I really don't understand this protest at all. If they really care about this, why aren't they pulling from YouTube and Google? Which has very very bad comment sections? I'm not for big corporations calling for people to police speech. Patagonia boycotted Facebook, but they have 13 factories in China...a country with concentration camps for Muslims and political prisoners. A lot of corporate good will falls on deaf ears for me, especially when they have been so silent on issues in China/Hong Kong/Taiwan. Money talks, if this weren't a profitable thing to do, they wouldn't do it.
Verizon also currently appears heavily invested in TikTok which does not have better privacy practices and has yet to deal with many political issues Facebook must today.
I don't have a facebook, so I don't know how they are advertising these days? But I know that on YouTube your ads won't show on objectionable content. Is there a similar system on facebook? Or do your ads show against all content no matter how objectionable it is? If you can't control where your ads are shown, then this boycott doesn't really surprise me.
By way of a contrived example, suppose there is content about a person who was murdered and dismembered on facebook. Well if I'm Ginsu, I'm not sure I want a ginormous ad for my knives next to that content. I wonder if facebook makes guarantees like youtube does with regard to embarrassing situations like that.
Choosing how to spend your own money is hardly 'policing speech'. It sounds more like it's not that you don't understand it but you're set on framing it in a specific way. As you point out, this can lead to hearing loss.
I understand what is happening, and what they want. I don't understand why they want it, other than they've done market research to show such a stance could lead to increased sales or brand marketing. I mean, this protest alone has already brought them tremendous free press/advertising. They've crunched the numbers.
Also...they are calling on the company to police speech. So how can you say they are "hardly policing speech" when they are literally calling for another company to do that? They can do whatever they want with their money, but to pretend they aren't advocating the policing of speech on a platform is just nonsense.
Yes, it’s Facebooks right to run their site as they see fit, and it’s the right of all consumers and companies to associate with Facebook or not based on their own feelings about Facebook. End consumers are also free to express their opinions about Facebook, Verizon, and their relative agreements or lack thereof.
There is no real evidence that the Russian campaign on Facebook was effective at all in 2016. I believe the entire campaign wasn't necessarily to effect the outcome, but to sow doubt on the outcome. Putin just wanted chaos. The real poll shift came when Comey made his statement on the Clinton email server within weeks of the election.
I'm 100% in favor of Facebook policing things like the "Plandemic" nonsense, but that's not what these companies are asking for. They are essentially asking for a partisan tilt to the platform...when the platform itself (imo) should strive to be a neutral party.

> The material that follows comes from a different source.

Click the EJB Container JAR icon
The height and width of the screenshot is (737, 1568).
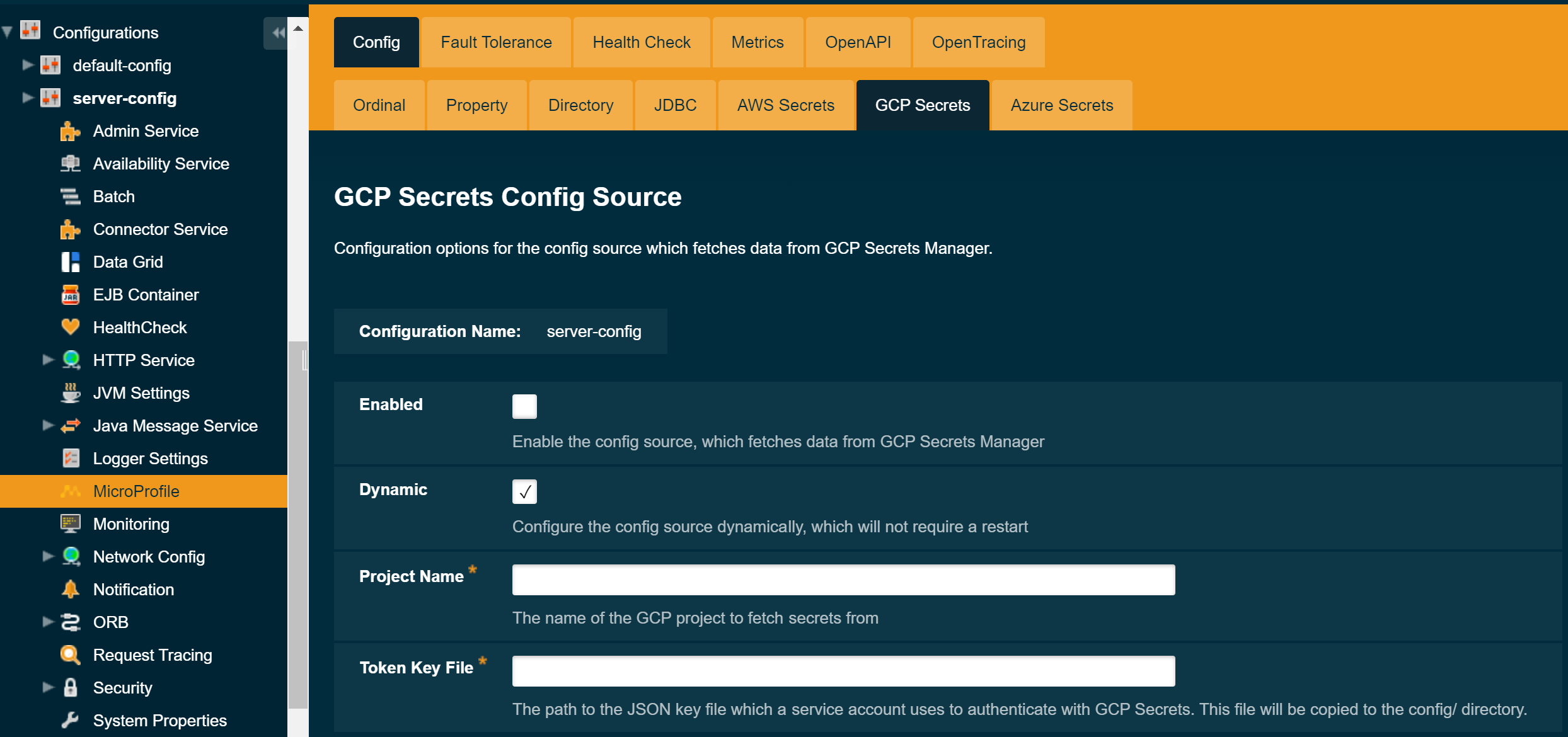point(71,294)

Alas, how do you define neutrality? What happens if Plandemic hypothetically becomes associated with a partisan party? How can Facebook be neutral there?

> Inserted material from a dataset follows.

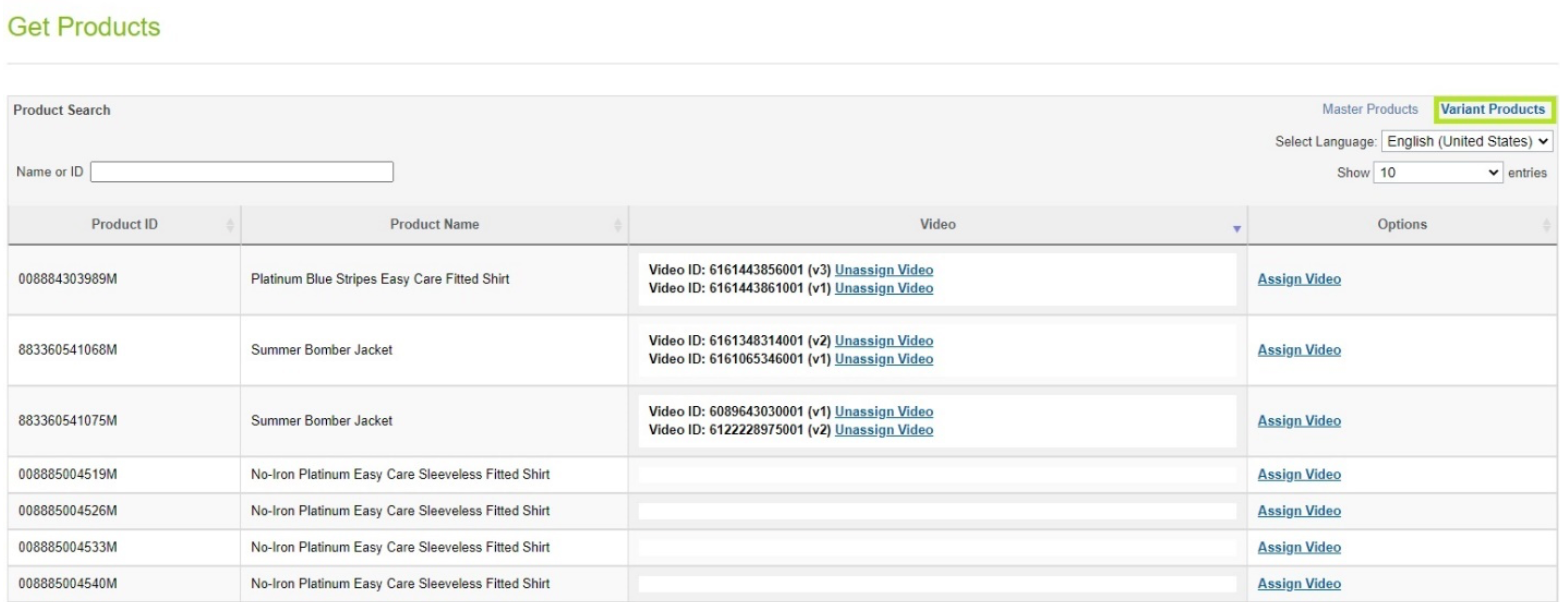
Task: Open the Show entries count dropdown
Action: (1438, 172)

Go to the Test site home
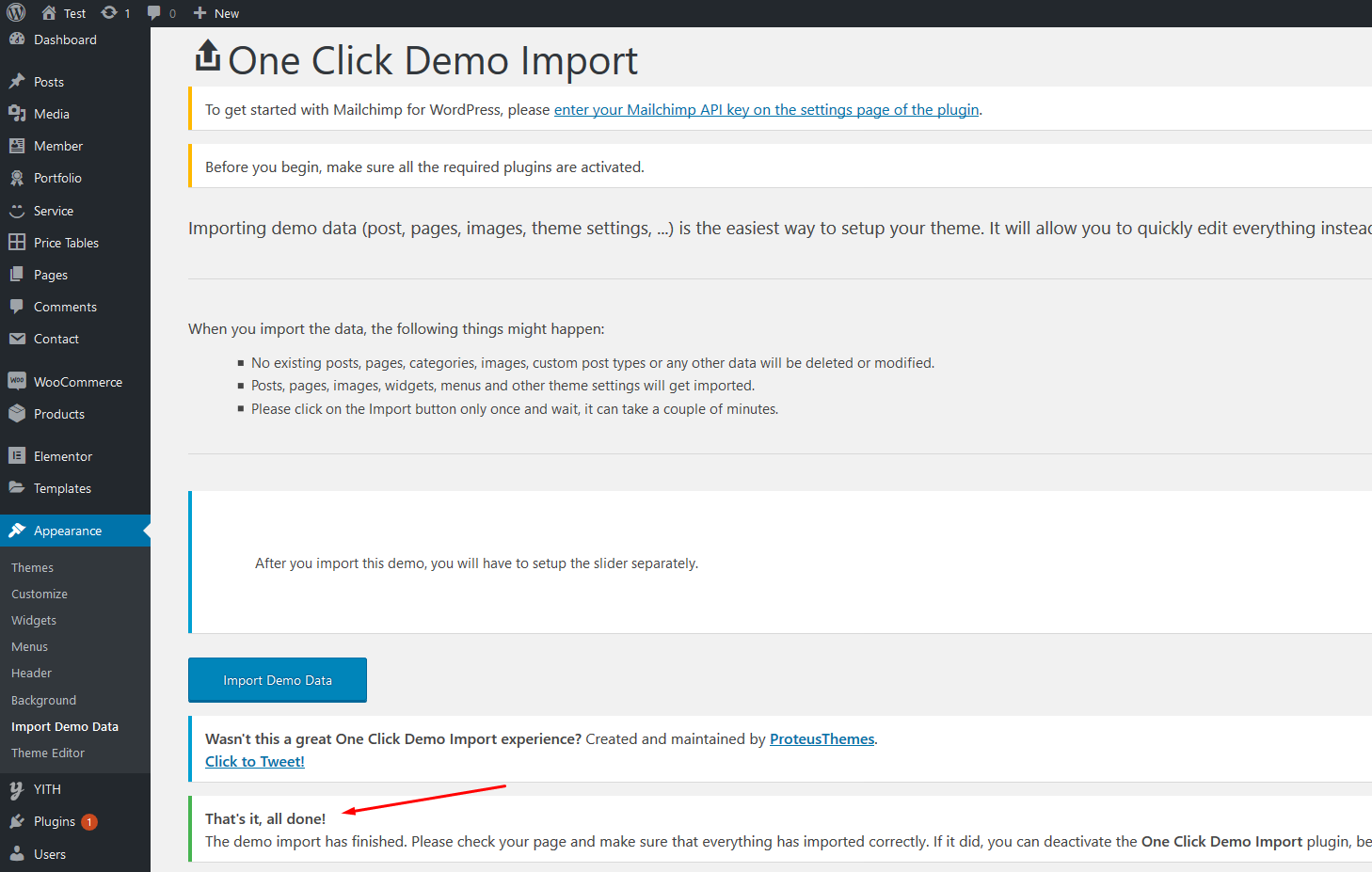click(64, 13)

I agree they should try to be neutral, but I don’t know if neutrality is even possible in a lot of cases.
The irony, of course, is that FB bans users left and right for the most mundane things. I follow blog of a poet who stopped publishing on Facebook because his poems get suspended all the time when they mention any issues.
Yeah their auto-screening isn't particularly impressive. I'm just learning the platform, but I posted a video ad that was rejected and had to be reviewed (fair); then I made that exact same video a boosted post on my business page and had to go through the process again.
I think we're still in the very eary days of L in ML.
It's a well known left wing ploy. Look at Media Matters for example. They try to shut down speech they disagree with politically by affecting the broadcaster or the platform economically.